The issue with the open hatches probably played a part in the demise of the Arizona, as well.

As even the official after-action report tells the ship's hatches were mostly open when the attack began and 'Condition ZED' (General Quarters) was only being implemented when the fatal hit was made. This would have been normal in a ship that was alongside and without any ventilation in a warm water port.

https://www.history.navy.mil/research/a ... eport.html

As you read through take note of the many comments speaking to open hatches, unimpeded gusts of hot air traversing the ship, and the number of sprung hatches that could not be closed to prevent flooding. :idea:

Author:  Thanos [ Fri Mar 09, 2018 4:11 pm ]
Post subject:  Re: The Case for a 21st-Century Battleship

True. A lot of the crew at Pearl Harbour on the day of the attack were on a weekend leave as well which could have meant there weren't enough men aboard to make sure all the hatches were locked, or even enough officers on duty to issue the orders to begin with.

Author:  bootlegga [ Mon Mar 12, 2018 9:17 am ]
Post subject:  Re: The Case for a 21st-Century Battleship

Thanos Thanos:
The effectiveness of the anti-ship missiles might be highly over-rated.

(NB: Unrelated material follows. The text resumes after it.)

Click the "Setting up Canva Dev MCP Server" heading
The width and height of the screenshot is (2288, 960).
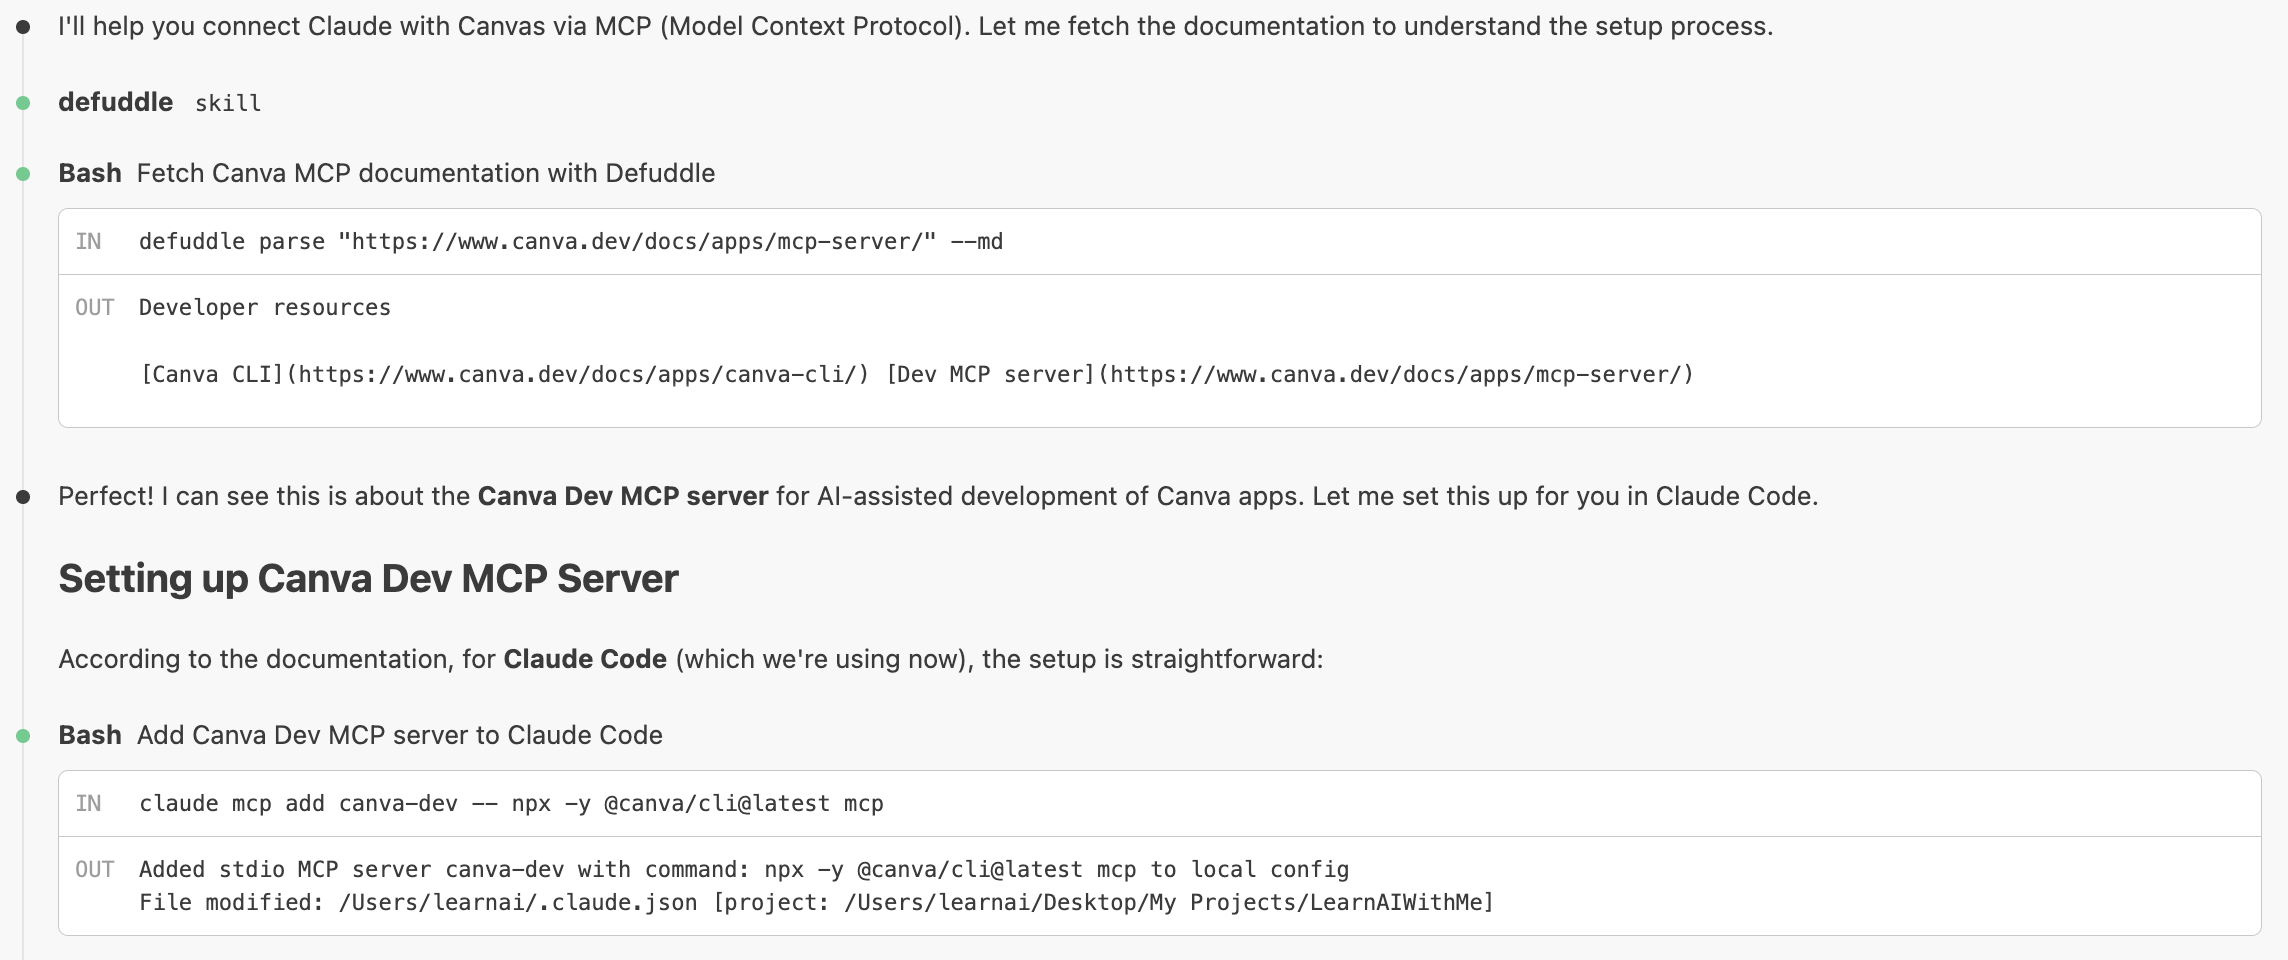368,579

None of the current Russian or Chinese missiles have sunk anything of substance yet, and the USS Stark survived (with great loss) when it was hit by an Iraqi Exocet. It's fair to question the survivability of the destroyers or frigates. In the case of the carriers though, where it's been wildly claimed that they're obsolete due to the new anti-ship missiles, there is zero real evidence to suggest that they're sitting ducks. The best evidence is that there hasn't been a US carrier sunk in action since 1944 and since then their defences have only gotten stronger. If the USS Forrestal could survive it's own ordnance blowing up inside the ship after a major on-deck accident during the Vietnam war then the super-carriers right now could be considered optimistically as the actual definition of "unsinkable".



While I agree that a modern battleship could shrug off several hits from Exocets or even Silkworms, the problem is that China and Russia are building ballistic anti-ship missiles that they believe can sink carriers (whether or not they can will hopefully never be known).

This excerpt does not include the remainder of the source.